* **Work to be completed**
Convert every line of the records into a JSON list of strings, one string per line, leaving out blank lines.

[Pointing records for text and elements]
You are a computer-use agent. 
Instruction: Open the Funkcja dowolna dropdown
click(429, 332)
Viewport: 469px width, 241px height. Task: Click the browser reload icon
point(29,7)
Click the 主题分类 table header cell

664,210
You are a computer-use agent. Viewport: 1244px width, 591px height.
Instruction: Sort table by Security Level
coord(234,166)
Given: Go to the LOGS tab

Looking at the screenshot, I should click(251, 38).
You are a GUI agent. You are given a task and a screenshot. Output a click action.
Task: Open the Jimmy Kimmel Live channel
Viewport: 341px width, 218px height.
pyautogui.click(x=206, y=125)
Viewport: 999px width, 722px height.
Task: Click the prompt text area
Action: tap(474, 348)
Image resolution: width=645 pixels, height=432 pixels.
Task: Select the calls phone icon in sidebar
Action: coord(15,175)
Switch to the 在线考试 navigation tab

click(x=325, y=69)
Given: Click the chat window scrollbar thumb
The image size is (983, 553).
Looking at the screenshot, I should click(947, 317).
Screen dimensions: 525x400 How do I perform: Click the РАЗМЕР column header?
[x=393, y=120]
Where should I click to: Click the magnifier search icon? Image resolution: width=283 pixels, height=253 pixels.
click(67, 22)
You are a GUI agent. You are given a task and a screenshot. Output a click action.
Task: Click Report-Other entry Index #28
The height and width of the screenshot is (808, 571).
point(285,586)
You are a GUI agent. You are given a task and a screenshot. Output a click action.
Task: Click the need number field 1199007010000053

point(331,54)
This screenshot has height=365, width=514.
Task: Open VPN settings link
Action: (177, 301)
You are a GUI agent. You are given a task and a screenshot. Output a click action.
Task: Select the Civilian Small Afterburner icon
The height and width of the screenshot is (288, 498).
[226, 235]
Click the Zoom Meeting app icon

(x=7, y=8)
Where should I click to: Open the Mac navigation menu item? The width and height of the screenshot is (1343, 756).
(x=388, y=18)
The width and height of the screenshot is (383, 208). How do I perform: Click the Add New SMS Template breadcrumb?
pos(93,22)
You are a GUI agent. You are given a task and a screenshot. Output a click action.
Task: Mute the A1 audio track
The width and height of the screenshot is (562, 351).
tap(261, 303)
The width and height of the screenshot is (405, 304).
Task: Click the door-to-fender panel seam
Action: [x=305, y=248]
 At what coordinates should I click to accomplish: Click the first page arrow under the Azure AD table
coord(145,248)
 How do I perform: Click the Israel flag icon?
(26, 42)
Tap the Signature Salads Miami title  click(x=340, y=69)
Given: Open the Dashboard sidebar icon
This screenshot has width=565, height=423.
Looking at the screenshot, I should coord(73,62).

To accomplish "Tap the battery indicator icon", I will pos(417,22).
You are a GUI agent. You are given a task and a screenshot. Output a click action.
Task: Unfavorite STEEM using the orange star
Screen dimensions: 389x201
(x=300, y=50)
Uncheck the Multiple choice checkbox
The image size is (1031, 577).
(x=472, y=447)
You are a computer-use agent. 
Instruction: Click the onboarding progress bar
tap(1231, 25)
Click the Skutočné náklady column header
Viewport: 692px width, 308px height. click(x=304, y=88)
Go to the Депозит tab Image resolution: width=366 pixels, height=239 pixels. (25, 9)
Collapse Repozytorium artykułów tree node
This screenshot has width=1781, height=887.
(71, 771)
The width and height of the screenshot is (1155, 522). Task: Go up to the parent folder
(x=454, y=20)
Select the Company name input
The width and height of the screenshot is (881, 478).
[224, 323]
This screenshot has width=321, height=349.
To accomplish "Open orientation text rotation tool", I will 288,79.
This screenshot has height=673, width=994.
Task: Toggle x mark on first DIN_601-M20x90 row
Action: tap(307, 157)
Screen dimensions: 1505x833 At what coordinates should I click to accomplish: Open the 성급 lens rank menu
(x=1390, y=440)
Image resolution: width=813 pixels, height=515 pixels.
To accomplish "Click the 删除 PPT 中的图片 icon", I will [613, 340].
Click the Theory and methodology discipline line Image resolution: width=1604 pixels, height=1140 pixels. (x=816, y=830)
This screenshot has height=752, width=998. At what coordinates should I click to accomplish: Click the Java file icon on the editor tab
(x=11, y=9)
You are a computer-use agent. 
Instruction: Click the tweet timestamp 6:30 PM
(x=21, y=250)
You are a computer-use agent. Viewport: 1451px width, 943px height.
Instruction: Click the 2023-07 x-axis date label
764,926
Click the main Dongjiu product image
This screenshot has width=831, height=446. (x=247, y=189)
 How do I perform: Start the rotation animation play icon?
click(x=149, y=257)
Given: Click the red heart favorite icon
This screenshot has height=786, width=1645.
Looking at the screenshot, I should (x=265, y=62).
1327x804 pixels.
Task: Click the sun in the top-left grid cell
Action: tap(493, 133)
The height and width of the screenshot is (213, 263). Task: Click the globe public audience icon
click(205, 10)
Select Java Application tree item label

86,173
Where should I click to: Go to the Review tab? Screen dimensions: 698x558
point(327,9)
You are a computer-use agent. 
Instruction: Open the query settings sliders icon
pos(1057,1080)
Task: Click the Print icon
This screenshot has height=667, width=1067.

* **Final answer**
[
  "You are a computer-use agent. ",
  "Instruction: Open the Funkcja dowolna dropdown",
  "click(429, 332)",
  "Viewport: 469px width, 241px height. Task: Click the browser reload icon",
  "point(29,7)",
  "Click the 主题分类 table header cell",
  "664,210",
  "You are a computer-use agent. Viewport: 1244px width, 591px height.",
  "Instruction: Sort table by Security Level",
  "coord(234,166)",
  "Given: Go to the LOGS tab",
  "Looking at the screenshot, I should click(251, 38).",
  "You are a GUI agent. You are given a task and a screenshot. Output a click action.",
  "Task: Open the Jimmy Kimmel Live channel",
  "Viewport: 341px width, 218px height.",
  "pyautogui.click(x=206, y=125)",
  "Viewport: 999px width, 722px height.",
  "Task: Click the prompt text area",
  "Action: tap(474, 348)",
  "Image resolution: width=645 pixels, height=432 pixels.",
  "Task: Select the calls phone icon in sidebar",
  "Action: coord(15,175)",
  "Switch to the 在线考试 navigation tab",
  "click(x=325, y=69)",
  "Given: Click the chat window scrollbar thumb",
  "The image size is (983, 553).",
  "Looking at the screenshot, I should click(947, 317).",
  "Screen dimensions: 525x400 How do I perform: Click the РАЗМЕР column header?",
  "[x=393, y=120]",
  "Where should I click to: Click the magnifier search icon? Image resolution: width=283 pixels, height=253 pixels.",
  "click(67, 22)",
  "You are a GUI agent. You are given a task and a screenshot. Output a click action.",
  "Task: Click Report-Other entry Index #28",
  "The height and width of the screenshot is (808, 571).",
  "point(285,586)",
  "You are a GUI agent. You are given a task and a screenshot. Output a click action.",
  "Task: Click the need number field 1199007010000053",
  "point(331,54)",
  "This screenshot has height=365, width=514.",
  "Task: Open VPN settings link",
  "Action: (177, 301)",
  "You are a GUI agent. You are given a task and a screenshot. Output a click action.",
  "Task: Select the Civilian Small Afterburner icon",
  "The height and width of the screenshot is (288, 498).",
  "[226, 235]",
  "Click the Zoom Meeting app icon",
  "(x=7, y=8)",
  "Where should I click to: Open the Mac navigation menu item? The width and height of the screenshot is (1343, 756).",
  "(x=388, y=18)",
  "The width and height of the screenshot is (383, 208). How do I perform: Click the Add New SMS Template breadcrumb?",
  "pos(93,22)",
  "You are a GUI agent. You are given a task and a screenshot. Output a click action.",
  "Task: Mute the A1 audio track",
  "The width and height of the screenshot is (562, 351).",
  "tap(261, 303)",
  "The width and height of the screenshot is (405, 304).",
  "Task: Click the door-to-fender panel seam",
  "Action: [x=305, y=248]",
  " At what coordinates should I click to accomplish: Click the first page arrow under the Azure AD table",
  "coord(145,248)",
  " How do I perform: Click the Israel flag icon?",
  "(26, 42)",
  "Tap the Signature Salads Miami title  click(x=340, y=69)",
  "Given: Open the Dashboard sidebar icon",
  "This screenshot has width=565, height=423.",
  "Looking at the screenshot, I should coord(73,62).",
  "To accomplish \"Tap the battery indicator icon\", I will pos(417,22).",
  "You are a GUI agent. You are given a task and a screenshot. Output a click action.",
  "Task: Unfavorite STEEM using the orange star",
  "Screen dimensions: 389x201",
  "(x=300, y=50)",
  "Uncheck the Multiple choice checkbox",
  "The image size is (1031, 577).",
  "(x=472, y=447)",
  "You are a computer-use agent. ",
  "Instruction: Click the onboarding progress bar",
  "tap(1231, 25)",
  "Click the Skutočné náklady column header",
  "Viewport: 692px width, 308px height. click(x=304, y=88)",
  "Go to the Депозит tab Image resolution: width=366 pixels, height=239 pixels. (25, 9)",
  "Collapse Repozytorium artykułów tree node",
  "This screenshot has width=1781, height=887.",
  "(71, 771)",
  "The width and height of the screenshot is (1155, 522). Task: Go up to the parent folder",
  "(x=454, y=20)",
  "Select the Company name input",
  "The width and height of the screenshot is (881, 478).",
  "[224, 323]",
  "This screenshot has width=321, height=349.",
  "To accomplish \"Open orientation text rotation tool\", I will 288,79.",
  "This screenshot has height=673, width=994.",
  "Task: Toggle x mark on first DIN_601-M20x90 row",
  "Action: tap(307, 157)",
  "Screen dimensions: 1505x833 At what coordinates should I click to accomplish: Open the 성급 lens rank menu",
  "(x=1390, y=440)",
  "Image resolution: width=813 pixels, height=515 pixels.",
  "To accomplish \"Click the 删除 PPT 中的图片 icon\", I will [613, 340].",
  "Click the Theory and methodology discipline line Image resolution: width=1604 pixels, height=1140 pixels. (x=816, y=830)",
  "This screenshot has height=752, width=998. At what coordinates should I click to accomplish: Click the Java file icon on the editor tab",
  "(x=11, y=9)",
  "You are a computer-use agent. ",
  "Instruction: Click the tweet timestamp 6:30 PM",
  "(x=21, y=250)",
  "You are a computer-use agent. Viewport: 1451px width, 943px height.",
  "Instruction: Click the 2023-07 x-axis date label",
  "764,926",
  "Click the main Dongjiu product image",
  "This screenshot has width=831, height=446. (x=247, y=189)",
  " How do I perform: Start the rotation animation play icon?",
  "click(x=149, y=257)",
  "Given: Click the red heart favorite icon",
  "This screenshot has height=786, width=1645.",
  "Looking at the screenshot, I should (x=265, y=62).",
  "1327x804 pixels.",
  "Task: Click the sun in the top-left grid cell",
  "Action: tap(493, 133)",
  "The height and width of the screenshot is (213, 263). Task: Click the globe public audience icon",
  "click(205, 10)",
  "Select Java Application tree item label",
  "86,173",
  "Where should I click to: Go to the Review tab? Screen dimensions: 698x558",
  "point(327,9)",
  "You are a computer-use agent. ",
  "Instruction: Open the query settings sliders icon",
  "pos(1057,1080)",
  "Task: Click the Print icon",
  "This screenshot has height=667, width=1067."
]